Noting its "oddly partisan" nature, Private Eye also questioned the neutrality of The Guardian's original story, based on research into their bylined Guardian video producer which showed they were a Corbyn supporter and had a working relationship with the freelance filmmaker, something they noted the paper did not disclose.

Citing various public relations professionals, PRWeek concluded that the row had caused damage to Corbyn, reinforcing impressions that he is not a capable operator when it comes to media management, made all the worse as it was self-inflicted, and that Virgin had done a good job protecting its reputation by acting decisively and across both traditional and social media in their response, and that ultimately they would still benefit from creating doubt about Corbyn's version of events, even if he was right.

===Public opinion===
A YouGov poll, on 24 August 2016, found that, of the 4,454 UK adults surveyed, 57% thought that Corbyn was being dishonest, compared with 18% who thought that he was not; 58% thought that the row did matter, compared with 19% who thought it did not. However, amongst current Labour voters, 39% believed him against 34% who did not.

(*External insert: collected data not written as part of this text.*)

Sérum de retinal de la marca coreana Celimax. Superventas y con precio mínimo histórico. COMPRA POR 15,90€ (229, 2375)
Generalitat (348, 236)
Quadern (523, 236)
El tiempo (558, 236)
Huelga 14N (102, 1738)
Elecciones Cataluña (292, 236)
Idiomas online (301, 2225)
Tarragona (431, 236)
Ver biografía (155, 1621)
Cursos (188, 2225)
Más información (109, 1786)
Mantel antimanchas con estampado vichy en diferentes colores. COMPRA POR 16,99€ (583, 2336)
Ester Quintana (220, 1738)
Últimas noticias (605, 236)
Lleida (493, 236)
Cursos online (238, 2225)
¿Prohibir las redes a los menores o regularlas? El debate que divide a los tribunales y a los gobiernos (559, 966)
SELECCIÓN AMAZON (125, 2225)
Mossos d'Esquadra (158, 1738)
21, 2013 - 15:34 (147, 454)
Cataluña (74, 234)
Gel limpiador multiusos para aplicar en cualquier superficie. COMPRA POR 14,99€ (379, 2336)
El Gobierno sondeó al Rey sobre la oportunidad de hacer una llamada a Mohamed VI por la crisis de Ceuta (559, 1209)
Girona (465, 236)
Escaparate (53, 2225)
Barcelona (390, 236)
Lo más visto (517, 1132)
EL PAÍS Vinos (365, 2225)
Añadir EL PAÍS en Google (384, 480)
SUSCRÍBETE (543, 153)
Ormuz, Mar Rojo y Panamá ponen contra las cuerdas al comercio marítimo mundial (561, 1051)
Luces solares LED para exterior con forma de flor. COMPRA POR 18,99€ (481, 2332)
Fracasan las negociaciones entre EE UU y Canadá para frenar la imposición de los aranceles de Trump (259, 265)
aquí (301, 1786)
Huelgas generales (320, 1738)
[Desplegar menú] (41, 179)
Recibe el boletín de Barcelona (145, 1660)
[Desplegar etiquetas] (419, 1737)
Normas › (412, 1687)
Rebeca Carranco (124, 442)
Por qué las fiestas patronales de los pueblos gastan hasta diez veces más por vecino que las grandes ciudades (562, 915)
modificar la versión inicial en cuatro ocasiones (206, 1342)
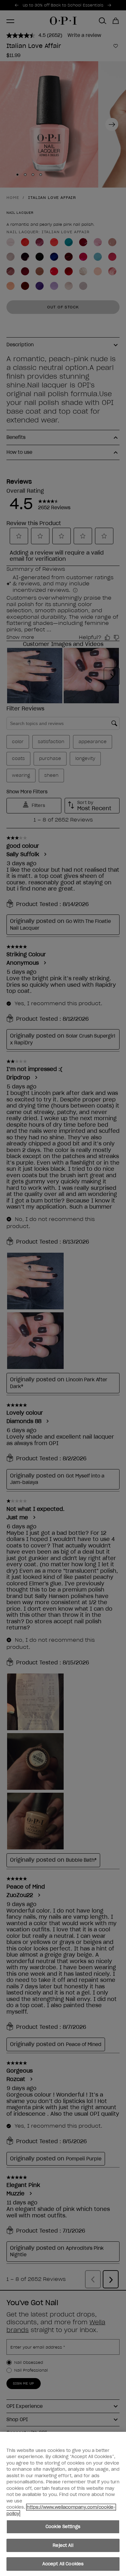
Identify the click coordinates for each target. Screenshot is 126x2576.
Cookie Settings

Other YouGov polling data showed the row had impacted negatively on VTEC in terms of brand awareness, brand impression and perceptions of value for money among the general public, showing a negative score for the first time in brand impression, although this was balanced by no change when looking only at the views of current customers.

===Labour leadership election===
Polls showed that 11% of those eligible to vote in the leadership election said that the incident had improved their view of Corbyn, while 20% said that it had given them a more negative view. However, amongst Corbyn supporters, 18% said that it had given them a more positive view of him, against 5% who said that it had given them a more negative view. The Independent suggested that this was due to Corbyn being seen to make a stand against an unpopular operator.